# What to produce
Would you return exactly the lines below from the line with "Image resolution: width=1512" through the line with "You are a computer-use", both included, and nothing else, leaving out the pictures?

*** Opening of Dataset ***

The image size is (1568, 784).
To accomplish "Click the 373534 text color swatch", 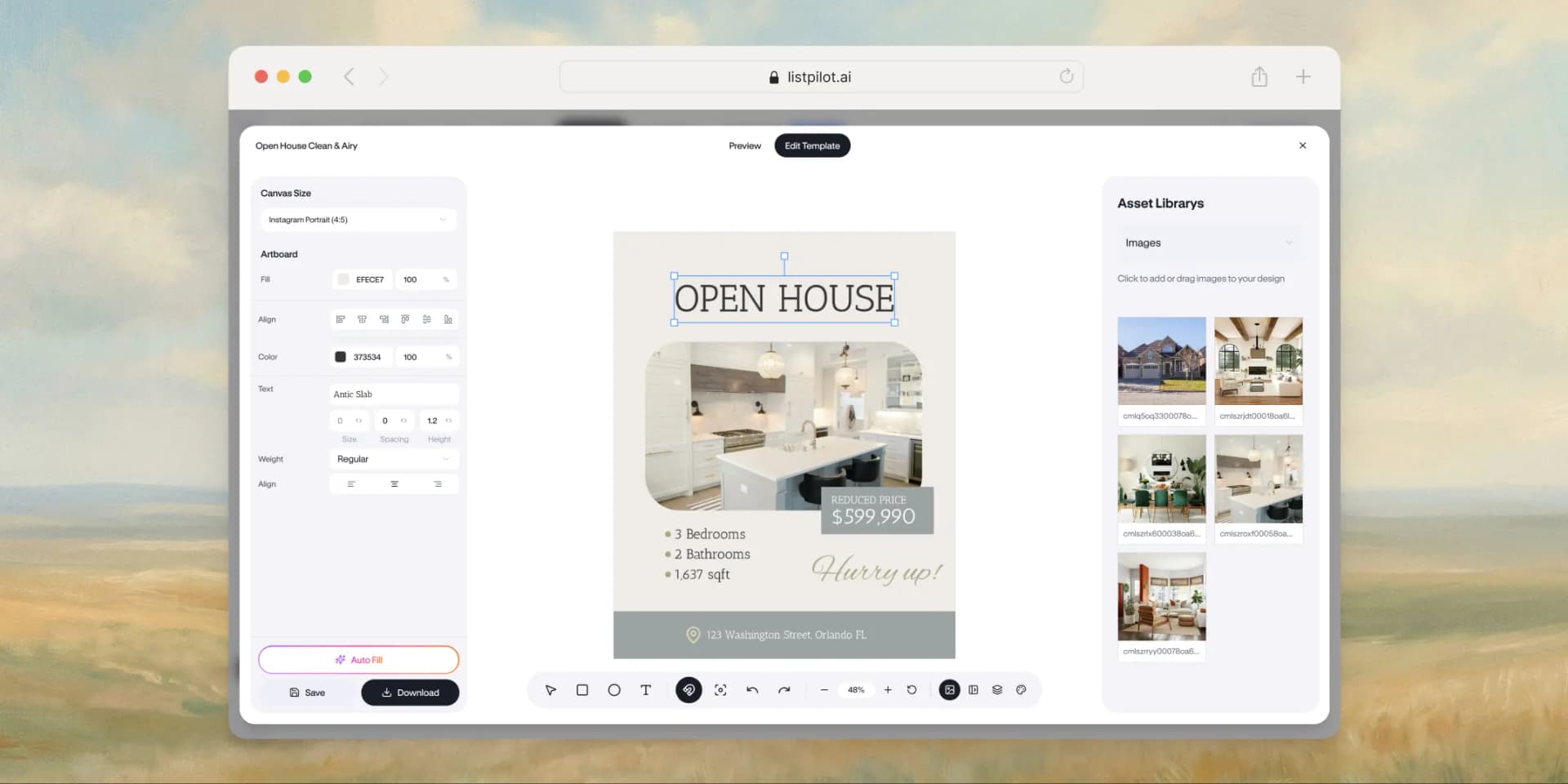I will coord(341,357).
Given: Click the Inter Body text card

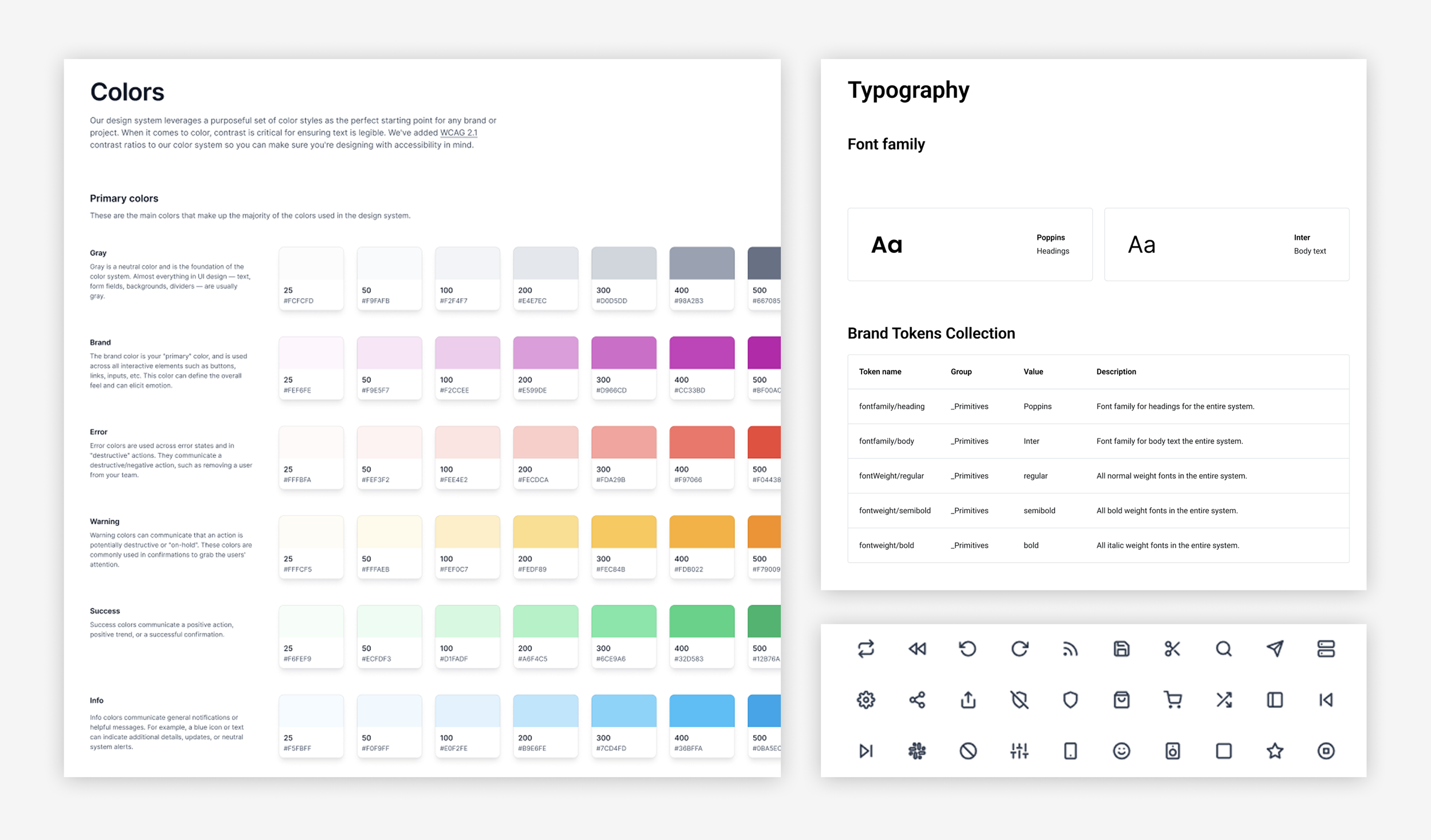Looking at the screenshot, I should [1226, 244].
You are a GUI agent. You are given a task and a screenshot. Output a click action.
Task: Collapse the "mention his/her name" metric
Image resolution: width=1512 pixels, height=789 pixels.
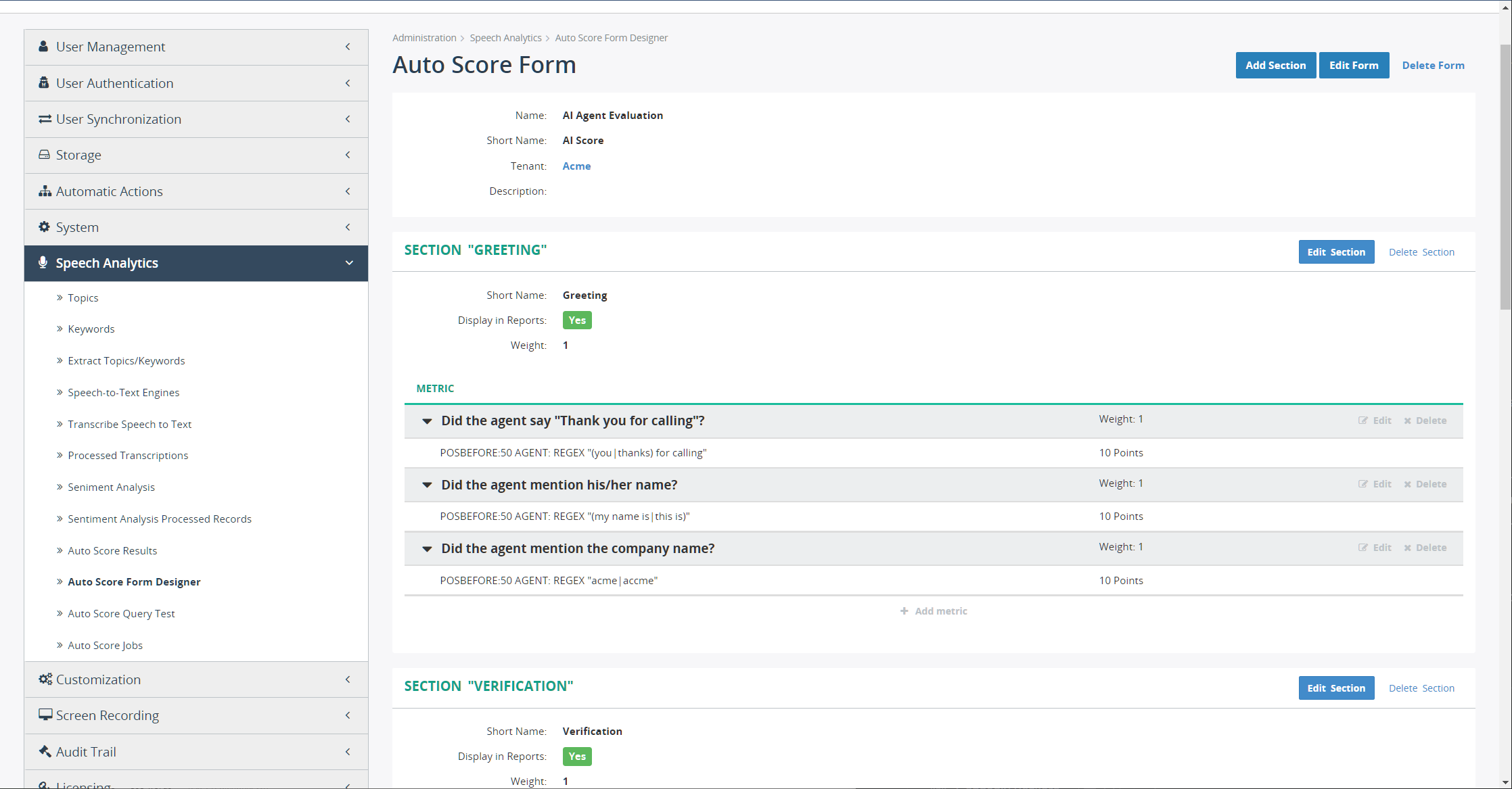tap(427, 485)
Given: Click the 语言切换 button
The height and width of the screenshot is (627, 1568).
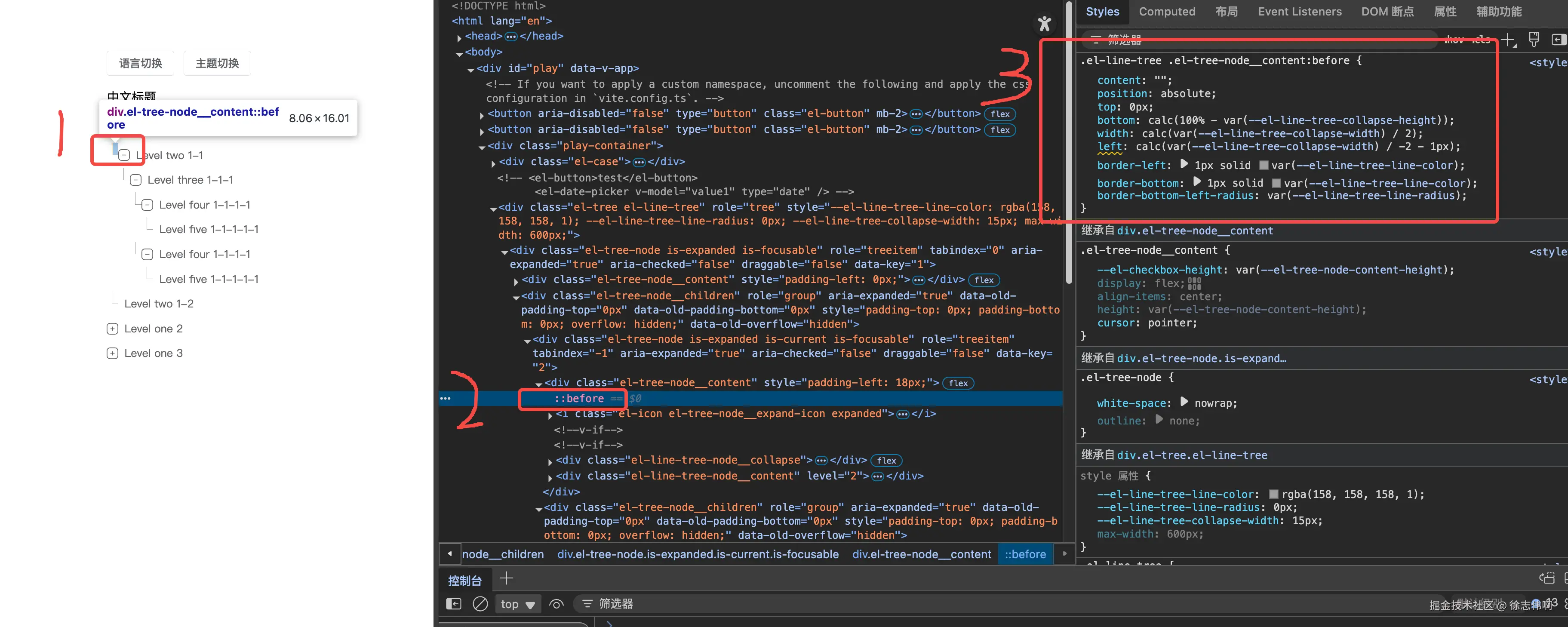Looking at the screenshot, I should 140,63.
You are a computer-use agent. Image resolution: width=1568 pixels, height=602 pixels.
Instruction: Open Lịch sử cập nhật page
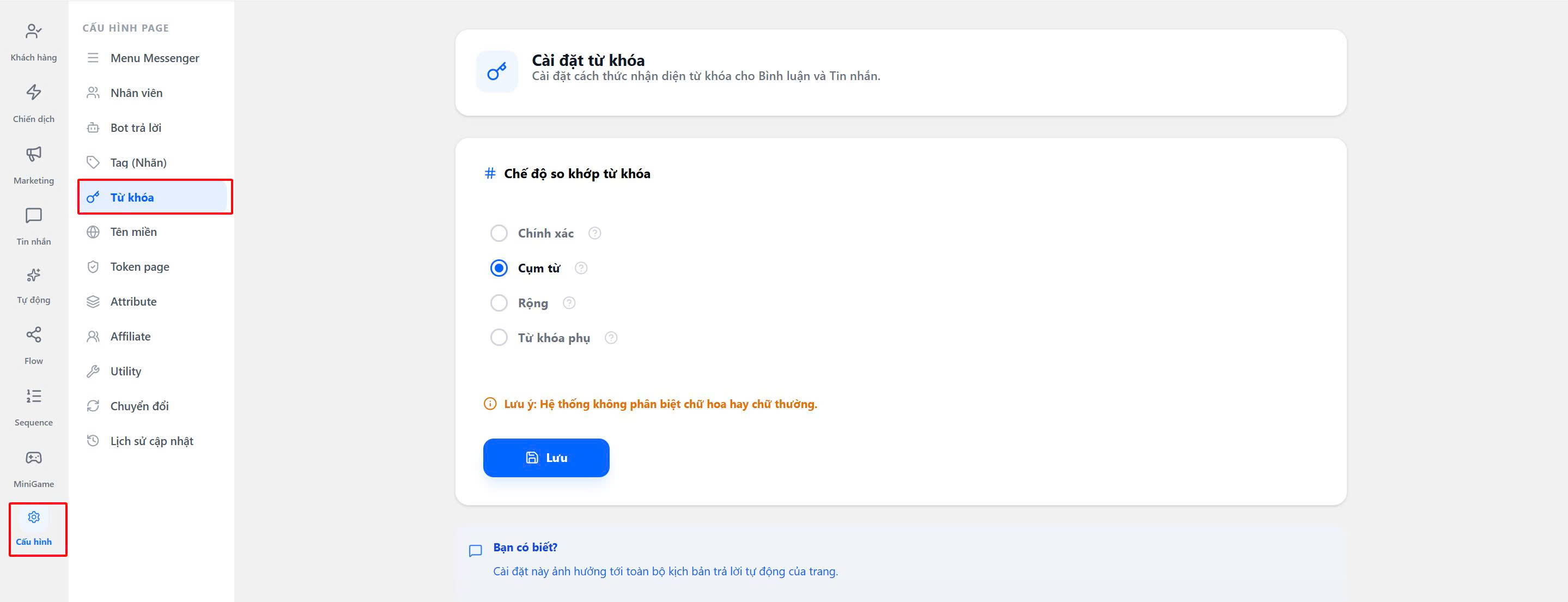(151, 441)
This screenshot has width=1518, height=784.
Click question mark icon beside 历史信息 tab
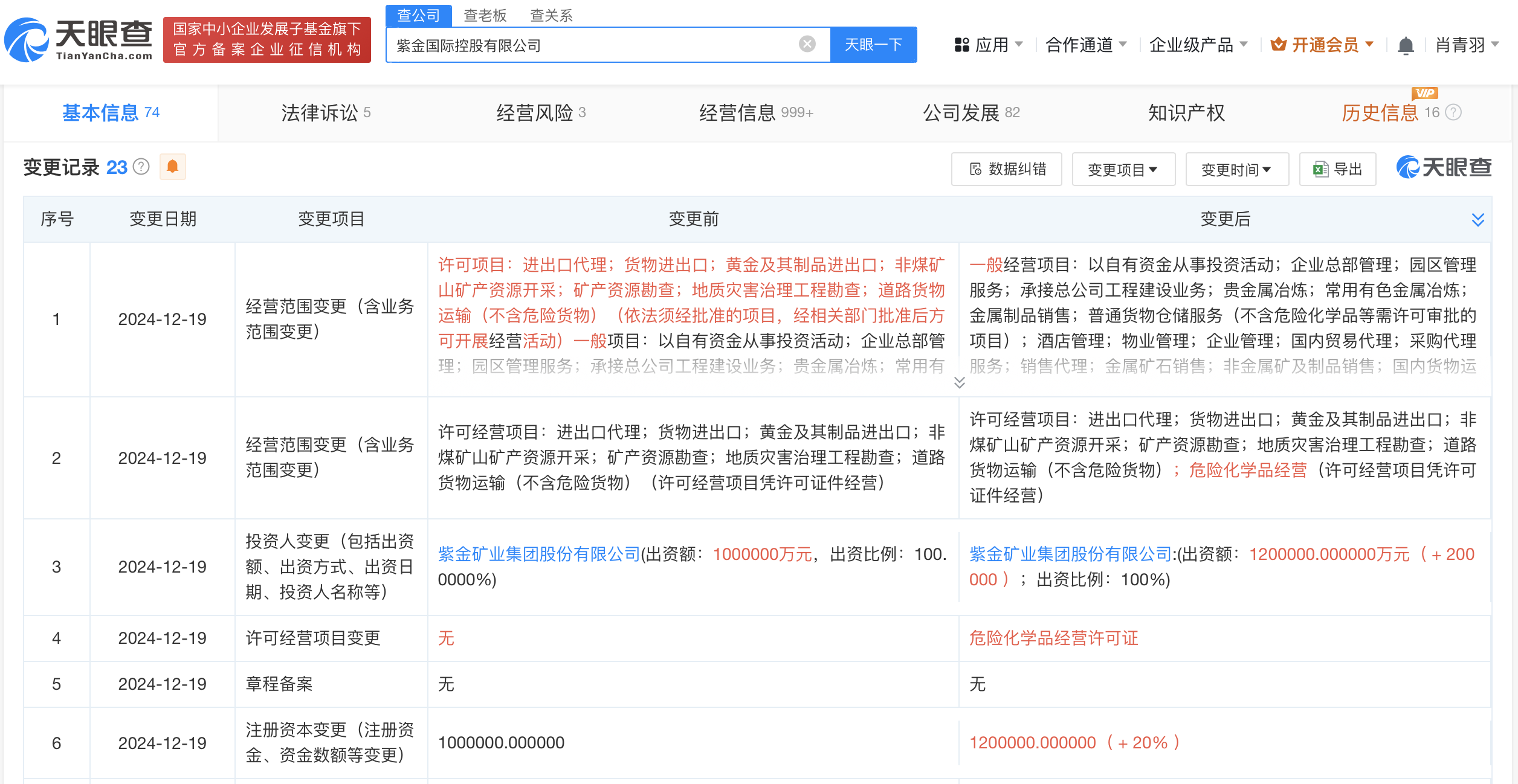coord(1452,112)
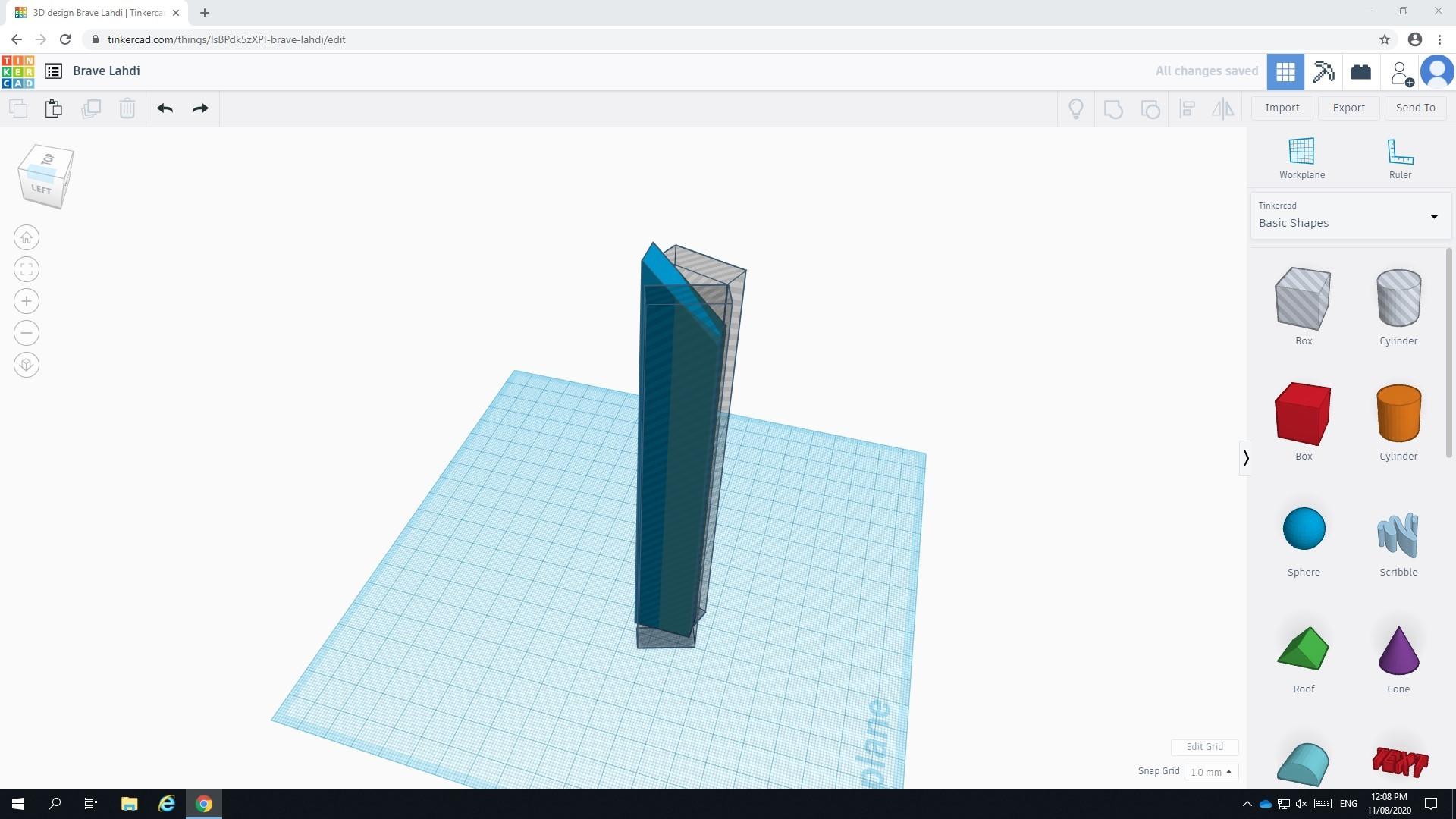Collapse the shapes panel chevron

point(1245,458)
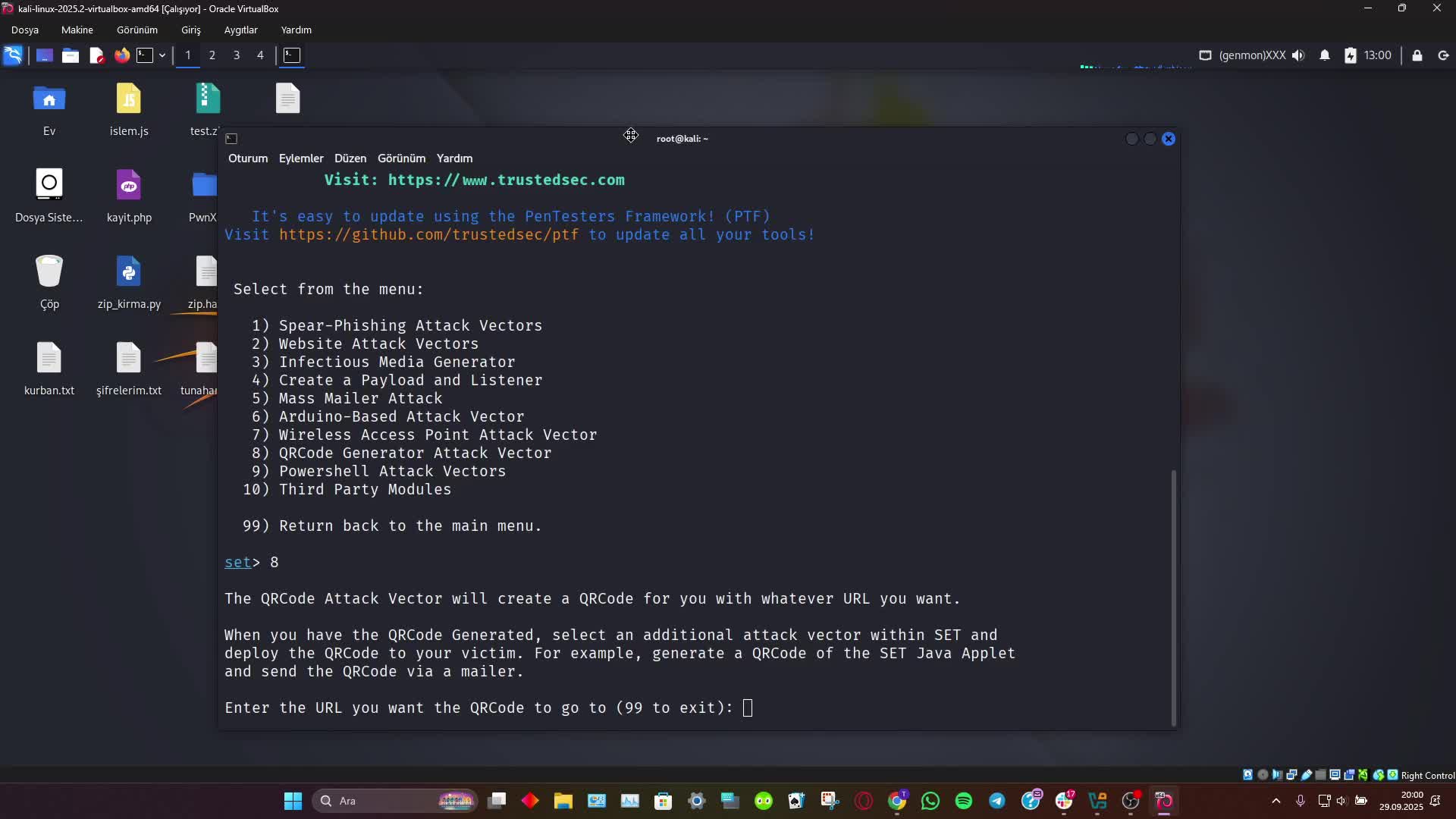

*** Close of Dataset ***

# Answer for the task
Image resolution: width=1512 pixels, height=789 pixels.
tap(427, 485)
Given: Click the 语言切换 button
The height and width of the screenshot is (627, 1568).
Looking at the screenshot, I should 140,63.
You are a computer-use agent. Image resolution: width=1568 pixels, height=602 pixels.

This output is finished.